Ik zie dus het probleem niet van Jos Joosten. Wel vind ik het jammer dat hij de belangrijkste reden vergeet te noemen dat de lectuur van mijn stuk hem stijgend ongemak bezorgde, namelijk het feit dat de persklaarmaker in kwestie en hij bevriend zijn. Natuurlijk bescherm je je vriend en kom je in het geweer! Waarom dat verzwijgen?
Jos Joosten zegt
Dat ik de redacteur in kwestie heel goed ken heb ik niet genoemd omdat het niet ter zake doet. Het gaat mij om het m.i. oneigenlijke betoog waarover ik ook had geschreven als het om een andere (of anonieme- wat wél kieser was geweest) redacteur was gegaan of een andere auteur dan Henkes (die ik, zoals ik ook schrijf, als vertaler en polemist hogelijk acht).
Frank Mutsaers zegt
…bedacht hij dat hij er nog een ‘eindredacteur’ door de tekst heen moest, een heel goeie volgens hem, die bovendien mijn pamflet Contra de persklaarversmurfers met veel plezier had gelezen. En zich er iets van aangetrokken had?
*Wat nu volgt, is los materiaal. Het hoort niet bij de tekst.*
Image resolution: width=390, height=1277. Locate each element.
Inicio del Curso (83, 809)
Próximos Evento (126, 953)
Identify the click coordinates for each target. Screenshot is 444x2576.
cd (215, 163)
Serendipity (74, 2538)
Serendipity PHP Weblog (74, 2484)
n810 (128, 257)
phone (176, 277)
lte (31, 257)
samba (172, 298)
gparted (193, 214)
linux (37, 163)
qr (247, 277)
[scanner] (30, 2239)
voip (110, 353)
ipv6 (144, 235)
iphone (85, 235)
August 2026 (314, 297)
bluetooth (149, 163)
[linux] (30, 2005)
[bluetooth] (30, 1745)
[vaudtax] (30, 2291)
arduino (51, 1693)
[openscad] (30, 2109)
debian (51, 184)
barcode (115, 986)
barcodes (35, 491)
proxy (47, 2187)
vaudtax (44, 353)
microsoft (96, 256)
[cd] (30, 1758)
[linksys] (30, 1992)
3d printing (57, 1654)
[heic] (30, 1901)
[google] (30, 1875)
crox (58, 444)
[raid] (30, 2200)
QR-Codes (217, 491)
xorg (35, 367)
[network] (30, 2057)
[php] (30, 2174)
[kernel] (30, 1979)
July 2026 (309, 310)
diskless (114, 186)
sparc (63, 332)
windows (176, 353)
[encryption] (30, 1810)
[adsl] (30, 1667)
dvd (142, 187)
Ik denk dat hier de frustratie zit van meneer Henkes. En dat begrijp ik helemaal.
De opmerking van de eindredacteur “welke lezer kan er nou in hemelsnaam Russisch?’ zou bij mij ook alle stoppen laten springen. Zelfs al zou je er Russisch voor moeten kunnen (Henkes zegt dat dat zelfs niet nodig is om charmsiaans te vertalen) dan is het weghalen gewoon dorknoperij.
En als je zijn pamflet hebt gelezen dan weet je dat je met een eigenwijze schrijver te maken hebt en zou ik als redacteur me beperken tot dt-foutjes en ander klein ongemak. En me verre houden van nutteloze regels zoals die over de komma.
Nog een voorbeeld waar ik vierkant achter meneer Henkes sta:
Bij het rijm kiek eens – kiekens, dat ik zelf wel leuk gevonden vond, tekent hij zelfs aan ‘maar het rijm deugt van geen kant’.
Wat zou u doen als uw redacteur dat erbij schreef? Rustig blijven of denken dat u een andere redacteur moet gaan zoeken?
Het probleem is niet een eindredacteur maar een eindredacteur die zich gedraagt als een persklaarversmurfer.
Martijn Benders zegt
“bij voorbeeld” -> “bijvoorbeeld”: Dit is de correcte spelling van het woord.
Jaap van den Born zegt
“Wat zou u doen als uw redacteur dat erbij schreef?”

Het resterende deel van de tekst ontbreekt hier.